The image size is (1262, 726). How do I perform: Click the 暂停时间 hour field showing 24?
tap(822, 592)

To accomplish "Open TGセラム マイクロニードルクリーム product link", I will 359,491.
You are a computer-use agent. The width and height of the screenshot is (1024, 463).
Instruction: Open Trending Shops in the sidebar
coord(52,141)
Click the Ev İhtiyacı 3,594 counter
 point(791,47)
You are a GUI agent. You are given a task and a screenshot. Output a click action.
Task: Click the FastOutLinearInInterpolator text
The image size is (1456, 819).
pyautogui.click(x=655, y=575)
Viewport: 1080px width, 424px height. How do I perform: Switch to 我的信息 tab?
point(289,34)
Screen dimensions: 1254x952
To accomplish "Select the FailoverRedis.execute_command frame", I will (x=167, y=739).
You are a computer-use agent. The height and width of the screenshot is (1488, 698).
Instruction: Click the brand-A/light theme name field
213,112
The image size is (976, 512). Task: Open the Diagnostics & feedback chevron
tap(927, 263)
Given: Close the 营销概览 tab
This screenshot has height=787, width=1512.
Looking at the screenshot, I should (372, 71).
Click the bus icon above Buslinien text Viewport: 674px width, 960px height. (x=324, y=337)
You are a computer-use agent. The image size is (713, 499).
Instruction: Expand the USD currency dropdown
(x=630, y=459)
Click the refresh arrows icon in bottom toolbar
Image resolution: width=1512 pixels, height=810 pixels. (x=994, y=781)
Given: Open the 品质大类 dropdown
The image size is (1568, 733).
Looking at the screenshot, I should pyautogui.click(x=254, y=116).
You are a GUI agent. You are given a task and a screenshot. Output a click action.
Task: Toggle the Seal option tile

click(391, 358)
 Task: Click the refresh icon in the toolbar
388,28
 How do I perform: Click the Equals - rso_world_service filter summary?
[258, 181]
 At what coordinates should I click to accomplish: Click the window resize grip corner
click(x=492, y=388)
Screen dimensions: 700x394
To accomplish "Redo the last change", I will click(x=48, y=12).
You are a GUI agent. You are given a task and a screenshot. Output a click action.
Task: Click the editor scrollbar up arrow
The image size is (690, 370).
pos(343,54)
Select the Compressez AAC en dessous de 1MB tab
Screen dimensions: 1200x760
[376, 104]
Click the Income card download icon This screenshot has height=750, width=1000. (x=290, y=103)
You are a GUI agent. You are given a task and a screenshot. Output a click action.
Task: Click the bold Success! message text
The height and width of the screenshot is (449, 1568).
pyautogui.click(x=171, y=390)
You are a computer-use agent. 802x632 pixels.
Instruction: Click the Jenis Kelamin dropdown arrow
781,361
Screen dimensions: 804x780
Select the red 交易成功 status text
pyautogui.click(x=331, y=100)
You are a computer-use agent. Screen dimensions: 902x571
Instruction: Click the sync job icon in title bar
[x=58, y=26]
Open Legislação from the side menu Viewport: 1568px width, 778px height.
--------------------
• [Task objective]: When you answer, set down the entries above precisely as they read.

• [Task response]:
The image size is (1262, 726). How do I perform: Click the 暂停时间 hour field showing 24?
tap(822, 592)

To accomplish "Open TGセラム マイクロニードルクリーム product link", I will 359,491.
You are a computer-use agent. The width and height of the screenshot is (1024, 463).
Instruction: Open Trending Shops in the sidebar
coord(52,141)
Click the Ev İhtiyacı 3,594 counter
 point(791,47)
You are a GUI agent. You are given a task and a screenshot. Output a click action.
Task: Click the FastOutLinearInInterpolator text
The image size is (1456, 819).
pyautogui.click(x=655, y=575)
Viewport: 1080px width, 424px height. How do I perform: Switch to 我的信息 tab?
point(289,34)
Screen dimensions: 1254x952
To accomplish "Select the FailoverRedis.execute_command frame", I will (x=167, y=739).
You are a computer-use agent. The height and width of the screenshot is (1488, 698).
Instruction: Click the brand-A/light theme name field
213,112
The image size is (976, 512). Task: Open the Diagnostics & feedback chevron
tap(927, 263)
Given: Close the 营销概览 tab
This screenshot has height=787, width=1512.
Looking at the screenshot, I should (372, 71).
Click the bus icon above Buslinien text Viewport: 674px width, 960px height. (x=324, y=337)
You are a computer-use agent. The image size is (713, 499).
Instruction: Expand the USD currency dropdown
(x=630, y=459)
Click the refresh arrows icon in bottom toolbar
Image resolution: width=1512 pixels, height=810 pixels. (x=994, y=781)
Given: Open the 品质大类 dropdown
The image size is (1568, 733).
Looking at the screenshot, I should pyautogui.click(x=254, y=116).
You are a GUI agent. You are given a task and a screenshot. Output a click action.
Task: Toggle the Seal option tile

click(391, 358)
 Task: Click the refresh icon in the toolbar
388,28
 How do I perform: Click the Equals - rso_world_service filter summary?
[258, 181]
 At what coordinates should I click to accomplish: Click the window resize grip corner
click(x=492, y=388)
Screen dimensions: 700x394
To accomplish "Redo the last change", I will click(x=48, y=12).
You are a GUI agent. You are given a task and a screenshot. Output a click action.
Task: Click the editor scrollbar up arrow
The image size is (690, 370).
pos(343,54)
Select the Compressez AAC en dessous de 1MB tab
Screen dimensions: 1200x760
[376, 104]
Click the Income card download icon This screenshot has height=750, width=1000. (x=290, y=103)
You are a GUI agent. You are given a task and a screenshot. Output a click action.
Task: Click the bold Success! message text
The height and width of the screenshot is (449, 1568).
pyautogui.click(x=171, y=390)
You are a computer-use agent. 802x632 pixels.
Instruction: Click the Jenis Kelamin dropdown arrow
781,361
Screen dimensions: 804x780
Select the red 交易成功 status text
pyautogui.click(x=331, y=100)
You are a computer-use agent. Screen dimensions: 902x571
Instruction: Click the sync job icon in title bar
[x=58, y=26]
Open Legislação from the side menu Viewport: 1568px width, 778px height.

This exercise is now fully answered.